Logistic regression for large scale data {Rfast2} | R Documentation |
Logistic regression for large scale data
Description
Logistic regression for large scale data.
Usage
batch.logistic(y, x, k = 10)
Arguments
y |
The dependent variable, a numerical vector with 0s and 1s. |
x |
A matrix with the continuous indendent variables. |
k |
The number of batches to use (see details). |
Details
The batch logistic regression cuts the data into k distinct batches. Then performs logistic regression on each of these batches and the in end combines the coefficients in a meta-analytic form, using the fixed effects form. Using these coefficients, the deviance of the model is computed for all data.
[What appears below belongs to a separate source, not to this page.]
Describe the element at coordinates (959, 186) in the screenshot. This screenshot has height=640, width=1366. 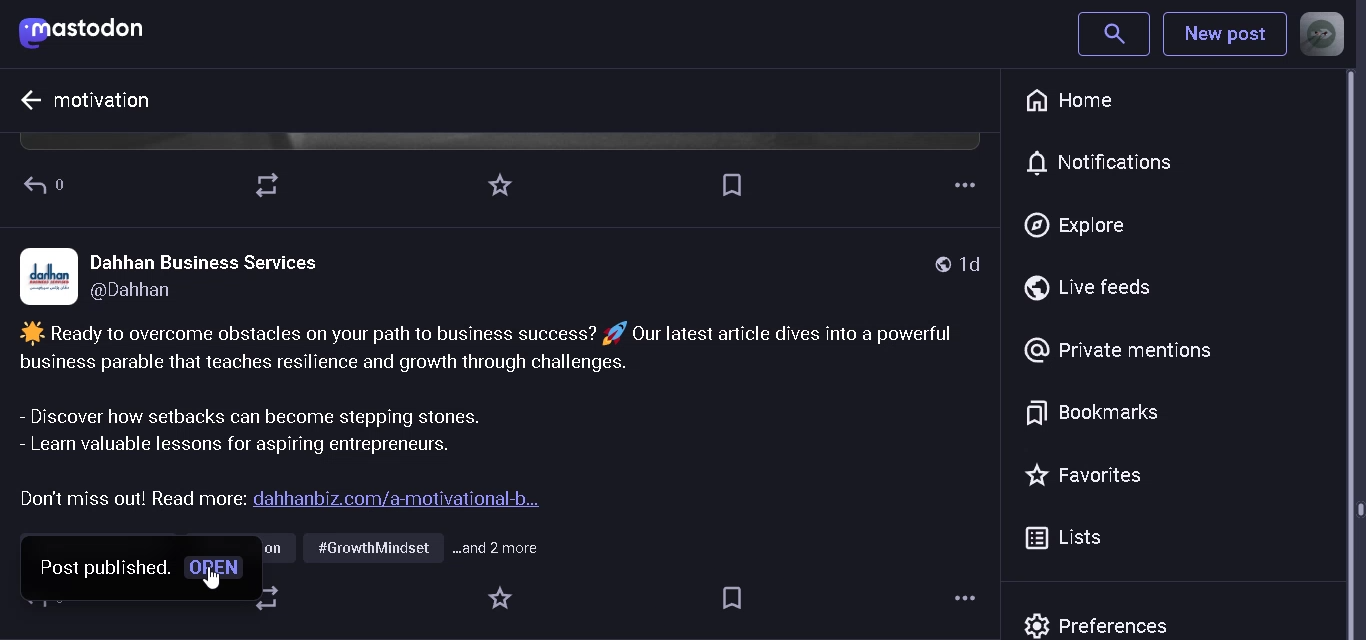
I see `More` at that location.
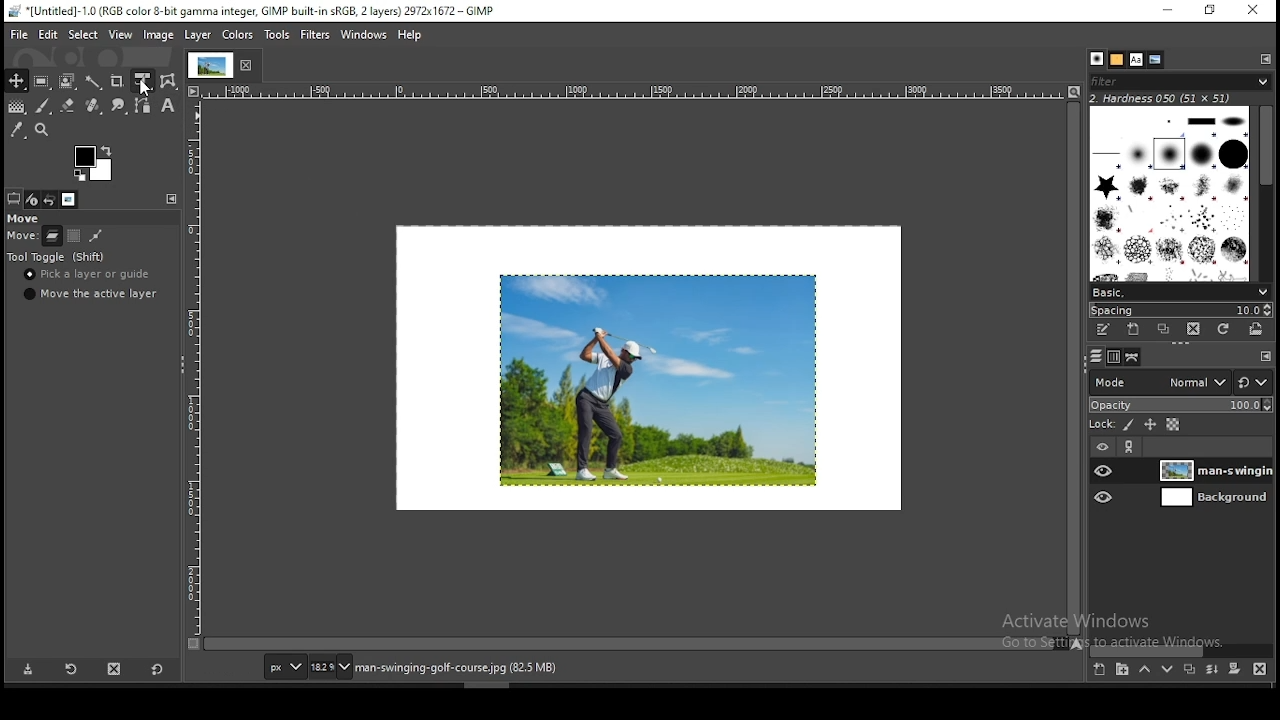 Image resolution: width=1280 pixels, height=720 pixels. What do you see at coordinates (1131, 449) in the screenshot?
I see `link` at bounding box center [1131, 449].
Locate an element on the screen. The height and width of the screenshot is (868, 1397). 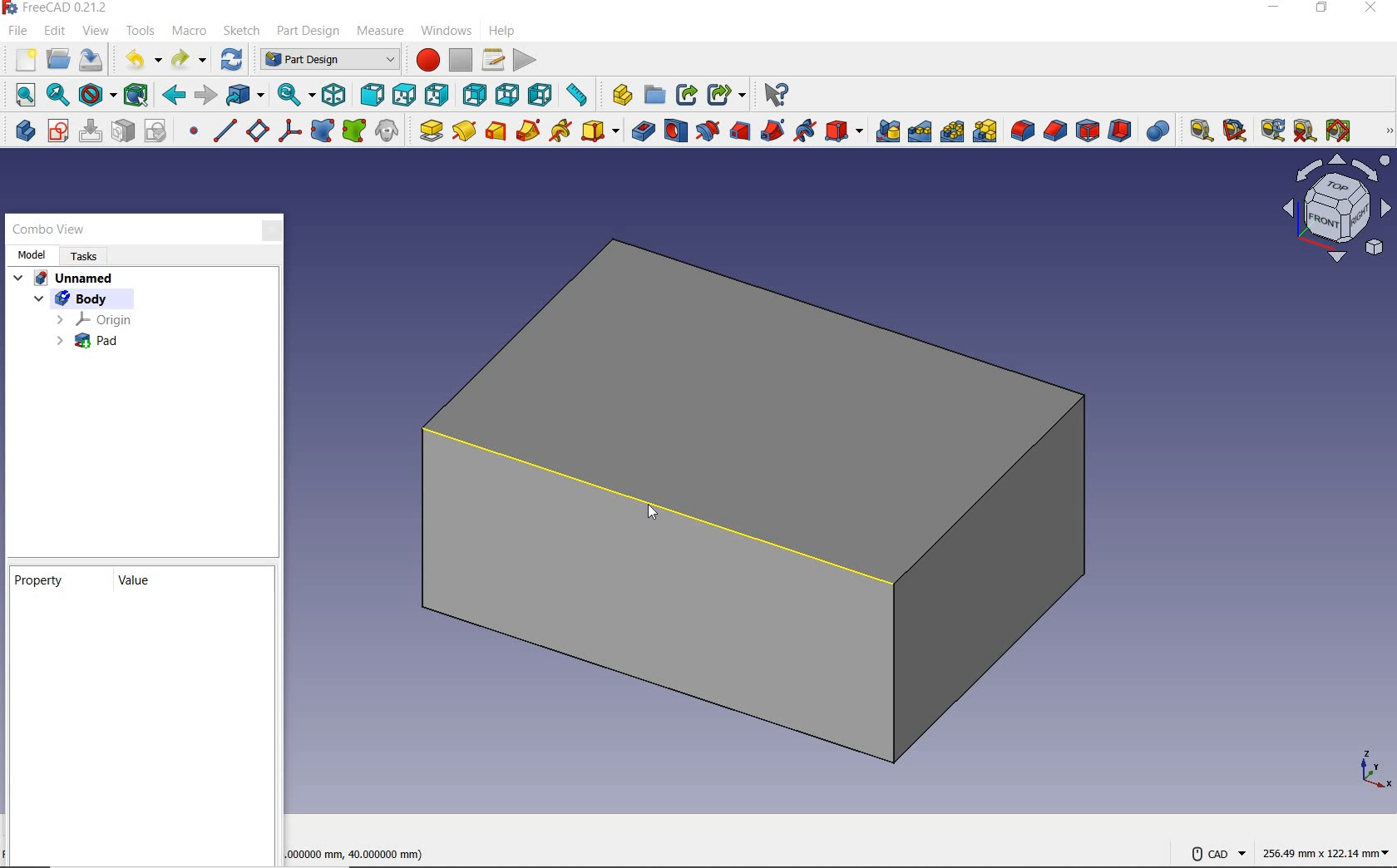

This method is pretty accurate for large scale data, with say millions, or even tens of millions of observations.
Value
A list including:
res |
A two-column matrix with the regression coefficients and their associated standard errors. |
devi |
The deviance of the logistic regression. |
Author(s)
Michail Tsagris.
R implementation and documentation: Michail Tsagris mtsagris@uoc.gr.
See Also
Examples
y <- rbinom(1000, 1, 0.5)
x <- matrix( rnorm(1000 * 5), ncol = 5 )
## not a very good approximation since the data are not of large scale
batch.logistic(y, x, k = 2)